Einmal mehr huldigt die internationale Presse dem Doppel-Weltmeister Sebastian Vettel. Zu seiner erfolgreichen Titelverteidigung kommt durch den Sieg in Yeongam nun noch die Konstrukteurs-Weltmeisterschaft für sein Team Red Bull.

ITALIEN

Gazzetta dello Sport: "Doppelsieg für Red Bull, der Rennstall erobert auch den Konstrukteurstitel. Vettel feiert seinen zehnten Sieg in der Saison und jagt nach Schumachers Rekord von 13 Siegen in einem Jahr. Jetzt ist diese Meisterschaft wirklich kaum noch interessant. Die Feierlichkeiten in Suzuka haben Vettel keineswegs seiner Entschlossenheit beraubt. Er ist die absolute Nummer eins."

Corriere dello Sport: "Vettel ist für sein Team eine Goldgrube. Der Pilot feiert seinen zehnten Erfolg in der Saison und erobert auch den Konstrukteurstitel, was Red Bull Millionen Euro beschert. Vettel ist beeindruckend, wenn er droht, dass er weiter nach Erfolgen hungert. Der Pilot ist nie zufrieden."

Tuttosport: "Ein perfektes Rennen mit dem besten Auto. Vettel feiert seinen zehnten Saisonsieg und beschert seinem Team Red Bull den Konstrukteurstitel. Was könnte man von ihm mehr verlangen? Der Deutsche begnügt sich nicht mit dem Pilotentitel und kämpft weiter. Er will der Beste aller Zeiten werden. Sein Rennen in Korea war von Anfang bis zum Ende einfach perfekt."

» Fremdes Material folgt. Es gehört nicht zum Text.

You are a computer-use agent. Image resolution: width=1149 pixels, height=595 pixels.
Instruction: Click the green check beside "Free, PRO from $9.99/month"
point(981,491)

La Repubblica: "Vettel ist ein Kannibale, wie sein Idol Schumacher. Er hat schon den WM-Titel gewonnen, siegt aber auch in Korea und erobert den Konstrukteurstitel. Er vernichtet alle anderen Rivalen. Vettel hat die gesamte Konkurrenz aus dem Weg geräumt. Er feiert Erfolge, wie es nur dem Schumacher der Vergangenheit gelungen war."

Corriere della Sera: "Vettel lässt nicht nach. Obwohl er schon alles gewonnen hat, kämpft er um weitere Erfolge, um weitere Rekorde. Der dritte Platz in Suzuka genügte ihm nicht, daher dominiert er das Rennen in Korea und beschert Red Bull den Konstrukteurstitel."

ENGLAND

The Times: "Vettel sagt man nach, er könne nur von der Pole Position aus gewinnen, in einem Auto, das ganz klar das Fahrerfeld dominiert. Aber er hat in dieser Saison schon einmal ein Rennen gewonnen, bei dem er nicht von der Pole Position gestartet war. Und gestern wiederholte er dies mit Nachdruck und beherrschte das Geschehen in einer Art, an die sich der Sport bereits gewöhnt hat."

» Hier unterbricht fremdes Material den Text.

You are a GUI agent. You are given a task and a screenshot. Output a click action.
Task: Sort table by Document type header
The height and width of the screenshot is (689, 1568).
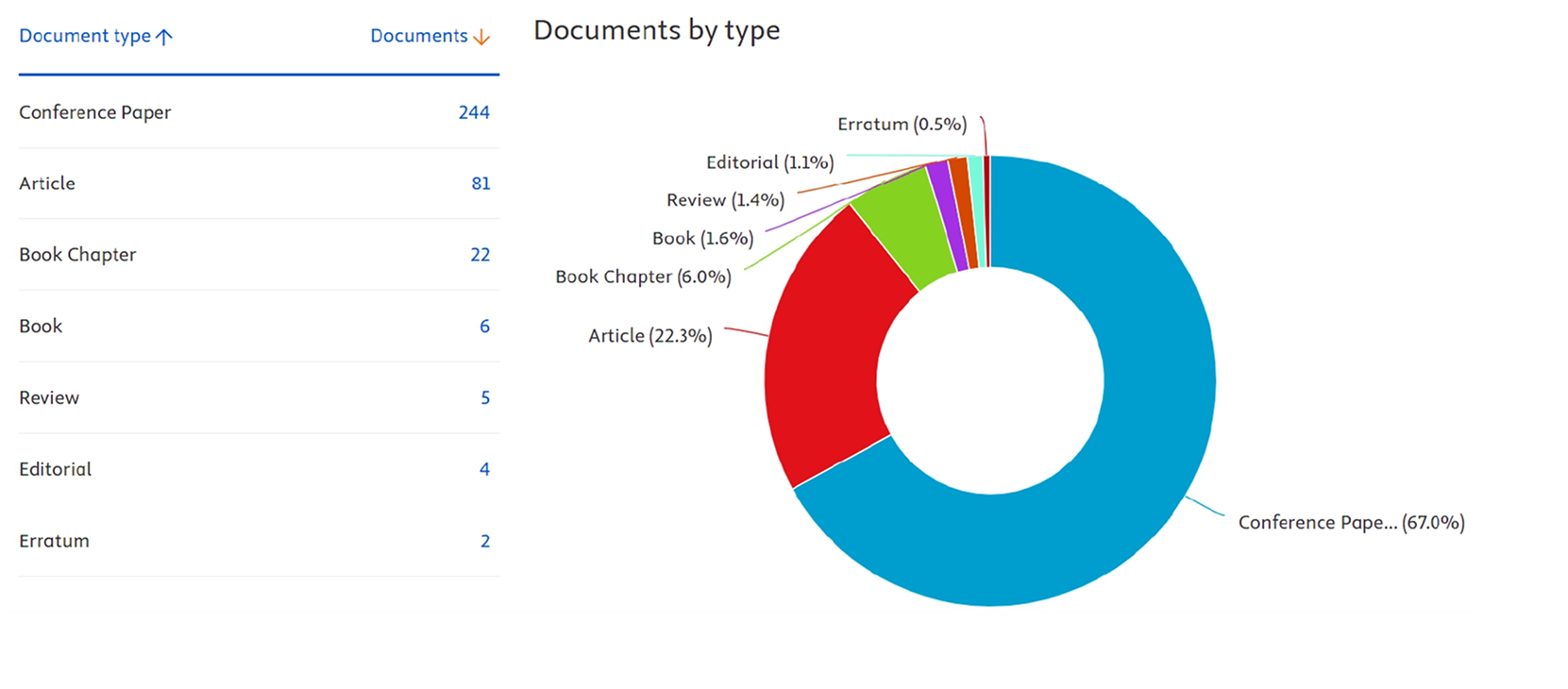[x=85, y=36]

The Sun: "Lewis Hamilton fährt in Korea spitzenmäßig - auf Platz zwei. Das britische Ass hatte sich selbst nach fünf Rennen ohne Podiumsplatz Vorwürfe gemacht. Aber an seinem inspirierenden Rennen, in dem er Red Bulls Mark Webber in einem Hochgeschwindigkeitsduell hinter sich lassen konnte, gab es nichts auszusetzen. Traurig für ihn bloß, dass Doppelweltmeister Sebastian Vettel zu seinem 10. Saisonsieg fuhr."

Daily Mirror: "Lewis Hamilton ist zurück auf dem Podium, fühlt sich aber trotzdem noch platt. Er konnte mit seiner glänzenden Fahrt auf der Straße der Vergeltung ein Comeback feiern - sagte aber nachher, es gäbe nichts zu feiern."

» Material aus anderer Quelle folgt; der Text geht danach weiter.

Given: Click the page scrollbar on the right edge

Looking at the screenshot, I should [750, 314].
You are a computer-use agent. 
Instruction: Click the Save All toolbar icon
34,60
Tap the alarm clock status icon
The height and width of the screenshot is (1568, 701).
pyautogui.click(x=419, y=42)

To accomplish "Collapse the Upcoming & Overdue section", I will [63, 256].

Daily Telegraph: "Ein düsterer Lewis Hamilton weigert sich, seinen tollen zweiten Platz zu feiern. Sogar nachdem er den schnelleren Red Bull von Mark Webber über die halbe Renndistanz hinter sich halten konnte und auf einen tollen zweiten Platz hinter dem Auf-und-davon-Rennsieger Sebastian Vettel fuhr, wollte Lewis Hamilton noch nicht das Sackleinen ablegen."

Guardian: "Sebastian Vettel holte sich den Sieg beim Großen Preis von Korea. Aber es war die Leistung von Lewis Hamilton, der die meiste Aufmerksamkeit galt. Vettel hatte ganz vorne keine Probleme - die Action passierte hinter ihm, wo Hamilton, der von der Pole gestartet war, ein großartiges Rennen fuhr und auf Platz zwei kam."